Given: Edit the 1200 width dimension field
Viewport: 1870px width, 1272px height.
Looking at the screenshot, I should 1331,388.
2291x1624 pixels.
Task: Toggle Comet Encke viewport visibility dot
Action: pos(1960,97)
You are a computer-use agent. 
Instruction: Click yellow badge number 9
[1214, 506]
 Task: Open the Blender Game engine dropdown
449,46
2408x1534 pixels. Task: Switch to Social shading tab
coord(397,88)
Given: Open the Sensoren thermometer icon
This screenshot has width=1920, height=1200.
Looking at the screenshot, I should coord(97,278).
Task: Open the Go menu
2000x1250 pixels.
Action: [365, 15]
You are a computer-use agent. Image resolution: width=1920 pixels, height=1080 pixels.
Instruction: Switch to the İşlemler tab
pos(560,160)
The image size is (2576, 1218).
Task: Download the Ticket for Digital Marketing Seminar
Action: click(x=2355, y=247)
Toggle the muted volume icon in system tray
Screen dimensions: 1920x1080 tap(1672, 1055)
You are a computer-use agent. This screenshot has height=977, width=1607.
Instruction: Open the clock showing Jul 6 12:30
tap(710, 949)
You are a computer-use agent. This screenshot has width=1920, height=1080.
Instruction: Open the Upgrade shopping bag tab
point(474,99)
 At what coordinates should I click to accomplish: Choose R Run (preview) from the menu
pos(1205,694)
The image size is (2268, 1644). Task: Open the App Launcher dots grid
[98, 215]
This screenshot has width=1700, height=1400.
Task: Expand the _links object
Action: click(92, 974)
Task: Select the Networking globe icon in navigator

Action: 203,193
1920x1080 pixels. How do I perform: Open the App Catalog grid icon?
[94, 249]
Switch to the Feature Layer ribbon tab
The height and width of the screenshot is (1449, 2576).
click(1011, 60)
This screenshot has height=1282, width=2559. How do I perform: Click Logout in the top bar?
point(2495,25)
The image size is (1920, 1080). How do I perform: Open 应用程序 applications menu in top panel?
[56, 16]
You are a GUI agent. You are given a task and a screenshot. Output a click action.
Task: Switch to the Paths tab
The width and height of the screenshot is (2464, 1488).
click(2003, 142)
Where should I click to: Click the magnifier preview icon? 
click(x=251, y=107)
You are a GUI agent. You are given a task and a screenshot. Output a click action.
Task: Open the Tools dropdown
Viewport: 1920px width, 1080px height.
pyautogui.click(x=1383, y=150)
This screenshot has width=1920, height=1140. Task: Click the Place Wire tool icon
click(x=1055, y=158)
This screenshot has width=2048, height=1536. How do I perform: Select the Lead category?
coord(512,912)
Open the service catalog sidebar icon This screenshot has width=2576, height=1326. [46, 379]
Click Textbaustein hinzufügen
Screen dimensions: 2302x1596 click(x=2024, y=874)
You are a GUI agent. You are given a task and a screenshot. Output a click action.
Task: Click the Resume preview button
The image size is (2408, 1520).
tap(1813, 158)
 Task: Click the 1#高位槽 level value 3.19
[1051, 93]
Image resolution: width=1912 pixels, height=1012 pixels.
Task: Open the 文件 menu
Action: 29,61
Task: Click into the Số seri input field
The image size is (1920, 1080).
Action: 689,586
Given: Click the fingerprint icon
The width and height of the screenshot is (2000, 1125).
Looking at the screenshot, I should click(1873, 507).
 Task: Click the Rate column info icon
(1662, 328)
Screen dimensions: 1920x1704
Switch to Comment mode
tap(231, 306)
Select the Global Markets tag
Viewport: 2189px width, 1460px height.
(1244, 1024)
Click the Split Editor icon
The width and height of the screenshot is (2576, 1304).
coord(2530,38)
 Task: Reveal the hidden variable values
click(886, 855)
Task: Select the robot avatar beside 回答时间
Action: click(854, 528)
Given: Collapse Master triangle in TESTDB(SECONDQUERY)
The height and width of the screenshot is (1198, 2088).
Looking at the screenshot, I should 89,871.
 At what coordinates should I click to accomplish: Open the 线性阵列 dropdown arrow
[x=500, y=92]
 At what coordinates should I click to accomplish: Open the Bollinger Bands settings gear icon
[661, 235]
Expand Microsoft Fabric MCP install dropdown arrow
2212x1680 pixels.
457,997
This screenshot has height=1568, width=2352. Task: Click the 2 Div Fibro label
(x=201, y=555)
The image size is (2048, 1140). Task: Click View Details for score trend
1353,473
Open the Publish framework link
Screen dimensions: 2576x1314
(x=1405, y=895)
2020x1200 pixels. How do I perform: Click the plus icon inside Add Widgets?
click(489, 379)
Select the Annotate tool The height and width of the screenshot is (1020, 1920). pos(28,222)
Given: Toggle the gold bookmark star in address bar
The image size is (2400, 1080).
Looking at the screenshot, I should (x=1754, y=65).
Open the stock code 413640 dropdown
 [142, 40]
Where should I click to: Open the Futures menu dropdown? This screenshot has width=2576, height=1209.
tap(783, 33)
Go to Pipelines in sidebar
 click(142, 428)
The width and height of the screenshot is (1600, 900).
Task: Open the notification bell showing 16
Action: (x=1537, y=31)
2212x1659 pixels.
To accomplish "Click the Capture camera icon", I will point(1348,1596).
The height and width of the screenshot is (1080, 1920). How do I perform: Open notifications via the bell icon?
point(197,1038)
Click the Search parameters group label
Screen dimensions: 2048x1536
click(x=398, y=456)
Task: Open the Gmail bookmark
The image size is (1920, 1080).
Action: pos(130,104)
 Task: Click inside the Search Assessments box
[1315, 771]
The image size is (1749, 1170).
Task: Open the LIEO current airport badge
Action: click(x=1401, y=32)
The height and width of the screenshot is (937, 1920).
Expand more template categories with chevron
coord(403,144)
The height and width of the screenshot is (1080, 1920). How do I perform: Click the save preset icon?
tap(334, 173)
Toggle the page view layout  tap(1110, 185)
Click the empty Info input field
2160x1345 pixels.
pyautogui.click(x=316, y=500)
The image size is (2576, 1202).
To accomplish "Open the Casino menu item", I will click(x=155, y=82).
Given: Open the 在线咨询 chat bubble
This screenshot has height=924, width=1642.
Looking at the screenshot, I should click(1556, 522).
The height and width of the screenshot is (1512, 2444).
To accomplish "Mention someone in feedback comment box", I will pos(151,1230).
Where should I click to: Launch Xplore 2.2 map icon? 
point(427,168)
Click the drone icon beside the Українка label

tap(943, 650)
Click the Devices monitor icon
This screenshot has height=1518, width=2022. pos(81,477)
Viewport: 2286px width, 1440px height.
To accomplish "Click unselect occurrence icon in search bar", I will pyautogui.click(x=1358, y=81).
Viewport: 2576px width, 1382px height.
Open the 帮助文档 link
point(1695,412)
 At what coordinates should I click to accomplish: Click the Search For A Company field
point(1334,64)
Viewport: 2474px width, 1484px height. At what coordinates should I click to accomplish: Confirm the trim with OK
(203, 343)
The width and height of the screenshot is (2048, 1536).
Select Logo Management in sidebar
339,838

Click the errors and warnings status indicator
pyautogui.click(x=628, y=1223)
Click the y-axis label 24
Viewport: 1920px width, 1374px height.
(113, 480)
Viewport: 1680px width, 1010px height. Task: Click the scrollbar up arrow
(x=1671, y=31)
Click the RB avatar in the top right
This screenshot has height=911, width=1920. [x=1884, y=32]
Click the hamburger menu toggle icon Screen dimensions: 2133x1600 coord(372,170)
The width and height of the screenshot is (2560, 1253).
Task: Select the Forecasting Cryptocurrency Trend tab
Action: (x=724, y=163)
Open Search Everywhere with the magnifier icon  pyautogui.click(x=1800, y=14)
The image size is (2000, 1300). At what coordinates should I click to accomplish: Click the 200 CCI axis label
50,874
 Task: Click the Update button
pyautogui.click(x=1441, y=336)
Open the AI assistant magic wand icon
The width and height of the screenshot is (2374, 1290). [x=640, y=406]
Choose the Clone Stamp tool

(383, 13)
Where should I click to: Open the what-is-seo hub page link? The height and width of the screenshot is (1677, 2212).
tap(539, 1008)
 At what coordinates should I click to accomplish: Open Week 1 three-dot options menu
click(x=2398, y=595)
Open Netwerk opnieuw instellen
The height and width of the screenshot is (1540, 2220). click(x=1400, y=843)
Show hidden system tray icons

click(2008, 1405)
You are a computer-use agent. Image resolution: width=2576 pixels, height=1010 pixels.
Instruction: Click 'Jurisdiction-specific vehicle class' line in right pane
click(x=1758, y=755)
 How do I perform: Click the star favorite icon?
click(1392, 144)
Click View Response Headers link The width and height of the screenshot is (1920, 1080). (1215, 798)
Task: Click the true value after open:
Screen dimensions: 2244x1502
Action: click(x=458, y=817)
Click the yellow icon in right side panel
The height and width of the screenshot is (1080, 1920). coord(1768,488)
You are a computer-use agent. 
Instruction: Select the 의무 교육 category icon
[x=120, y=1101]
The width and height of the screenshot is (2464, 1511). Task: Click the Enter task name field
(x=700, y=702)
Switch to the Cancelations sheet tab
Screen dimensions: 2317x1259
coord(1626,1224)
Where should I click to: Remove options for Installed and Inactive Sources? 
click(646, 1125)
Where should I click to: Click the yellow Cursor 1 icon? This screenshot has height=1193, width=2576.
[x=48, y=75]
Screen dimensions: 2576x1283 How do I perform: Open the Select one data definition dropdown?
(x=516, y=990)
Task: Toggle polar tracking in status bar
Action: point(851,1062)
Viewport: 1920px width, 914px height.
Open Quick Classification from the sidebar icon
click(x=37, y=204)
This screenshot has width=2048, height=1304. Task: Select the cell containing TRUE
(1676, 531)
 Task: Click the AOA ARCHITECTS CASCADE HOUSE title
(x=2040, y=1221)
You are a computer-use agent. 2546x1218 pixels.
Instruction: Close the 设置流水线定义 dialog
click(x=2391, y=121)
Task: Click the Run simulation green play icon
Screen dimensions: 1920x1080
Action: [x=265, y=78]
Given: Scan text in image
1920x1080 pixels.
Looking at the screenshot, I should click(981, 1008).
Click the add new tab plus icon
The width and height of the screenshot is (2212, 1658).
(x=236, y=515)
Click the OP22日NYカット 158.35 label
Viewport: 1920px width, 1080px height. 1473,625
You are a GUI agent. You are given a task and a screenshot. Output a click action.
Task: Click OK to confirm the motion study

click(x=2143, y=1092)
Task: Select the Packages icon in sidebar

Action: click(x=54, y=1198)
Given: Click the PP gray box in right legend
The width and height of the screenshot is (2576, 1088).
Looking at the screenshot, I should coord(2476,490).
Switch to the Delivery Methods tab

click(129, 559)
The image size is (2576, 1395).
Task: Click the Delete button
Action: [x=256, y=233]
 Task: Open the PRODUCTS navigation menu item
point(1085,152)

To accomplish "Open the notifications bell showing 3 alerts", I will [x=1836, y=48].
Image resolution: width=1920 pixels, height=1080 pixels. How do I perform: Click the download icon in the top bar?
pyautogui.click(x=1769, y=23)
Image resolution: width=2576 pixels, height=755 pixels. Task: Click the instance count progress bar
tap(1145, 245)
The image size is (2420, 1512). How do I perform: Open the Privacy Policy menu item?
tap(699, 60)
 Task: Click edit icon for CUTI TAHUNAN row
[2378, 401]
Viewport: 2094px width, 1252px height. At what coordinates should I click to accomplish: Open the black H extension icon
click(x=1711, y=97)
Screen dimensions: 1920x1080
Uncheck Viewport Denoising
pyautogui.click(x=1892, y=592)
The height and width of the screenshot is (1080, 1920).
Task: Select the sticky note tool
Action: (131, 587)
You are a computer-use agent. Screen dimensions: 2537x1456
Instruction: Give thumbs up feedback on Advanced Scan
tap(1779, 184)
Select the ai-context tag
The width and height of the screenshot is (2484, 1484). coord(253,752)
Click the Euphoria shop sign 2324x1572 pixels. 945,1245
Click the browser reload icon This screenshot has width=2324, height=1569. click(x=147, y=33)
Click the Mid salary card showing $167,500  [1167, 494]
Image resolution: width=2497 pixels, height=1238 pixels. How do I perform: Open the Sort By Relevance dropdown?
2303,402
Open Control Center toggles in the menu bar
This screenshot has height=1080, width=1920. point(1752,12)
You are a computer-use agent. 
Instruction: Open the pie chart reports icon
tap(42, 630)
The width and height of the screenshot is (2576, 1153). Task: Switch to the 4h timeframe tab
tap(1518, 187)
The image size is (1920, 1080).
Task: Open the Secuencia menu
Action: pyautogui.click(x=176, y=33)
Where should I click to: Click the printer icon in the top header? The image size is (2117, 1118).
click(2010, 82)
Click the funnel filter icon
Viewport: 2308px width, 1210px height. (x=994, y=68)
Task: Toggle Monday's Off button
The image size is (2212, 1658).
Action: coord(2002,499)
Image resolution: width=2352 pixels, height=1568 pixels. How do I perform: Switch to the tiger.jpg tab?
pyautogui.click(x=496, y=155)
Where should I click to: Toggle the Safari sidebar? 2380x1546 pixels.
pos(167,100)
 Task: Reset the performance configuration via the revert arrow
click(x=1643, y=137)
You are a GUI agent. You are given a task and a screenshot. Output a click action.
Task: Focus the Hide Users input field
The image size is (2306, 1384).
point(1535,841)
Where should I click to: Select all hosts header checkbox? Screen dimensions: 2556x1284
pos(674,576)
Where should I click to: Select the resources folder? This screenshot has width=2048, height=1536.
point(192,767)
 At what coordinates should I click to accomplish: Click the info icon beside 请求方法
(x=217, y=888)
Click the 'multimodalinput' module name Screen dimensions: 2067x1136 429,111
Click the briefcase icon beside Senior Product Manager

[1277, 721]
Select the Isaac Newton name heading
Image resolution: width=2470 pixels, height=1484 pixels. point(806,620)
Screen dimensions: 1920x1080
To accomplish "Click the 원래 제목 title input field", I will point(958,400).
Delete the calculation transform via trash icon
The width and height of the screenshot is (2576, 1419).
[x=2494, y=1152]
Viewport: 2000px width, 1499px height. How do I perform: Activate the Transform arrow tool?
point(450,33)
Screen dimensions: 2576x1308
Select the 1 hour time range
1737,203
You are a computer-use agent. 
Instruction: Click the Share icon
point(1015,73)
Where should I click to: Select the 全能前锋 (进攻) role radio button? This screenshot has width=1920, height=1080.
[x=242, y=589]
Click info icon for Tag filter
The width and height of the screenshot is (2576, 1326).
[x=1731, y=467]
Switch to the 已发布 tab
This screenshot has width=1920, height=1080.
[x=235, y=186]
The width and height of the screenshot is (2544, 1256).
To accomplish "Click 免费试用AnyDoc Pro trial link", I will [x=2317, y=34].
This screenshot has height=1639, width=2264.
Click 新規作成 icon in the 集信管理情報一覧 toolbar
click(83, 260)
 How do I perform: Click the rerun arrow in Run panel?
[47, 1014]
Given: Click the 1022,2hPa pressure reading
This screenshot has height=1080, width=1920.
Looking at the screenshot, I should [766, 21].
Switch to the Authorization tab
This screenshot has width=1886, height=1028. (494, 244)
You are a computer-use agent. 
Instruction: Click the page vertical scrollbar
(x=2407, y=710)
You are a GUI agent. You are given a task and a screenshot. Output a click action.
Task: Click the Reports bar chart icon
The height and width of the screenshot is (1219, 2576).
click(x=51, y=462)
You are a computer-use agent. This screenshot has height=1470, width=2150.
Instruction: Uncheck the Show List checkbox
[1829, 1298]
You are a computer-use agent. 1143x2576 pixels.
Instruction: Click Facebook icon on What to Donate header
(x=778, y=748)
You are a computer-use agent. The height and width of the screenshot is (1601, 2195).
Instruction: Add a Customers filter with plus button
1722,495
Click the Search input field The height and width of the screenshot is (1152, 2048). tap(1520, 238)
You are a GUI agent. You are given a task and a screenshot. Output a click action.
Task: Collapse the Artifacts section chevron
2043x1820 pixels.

######

YOUR TASK:
Report back every line of the entries in which "bookmark" occurs.

ANSWER TO THE EXERCISE:
Given: Toggle the gold bookmark star in address bar
Task: Open the Gmail bookmark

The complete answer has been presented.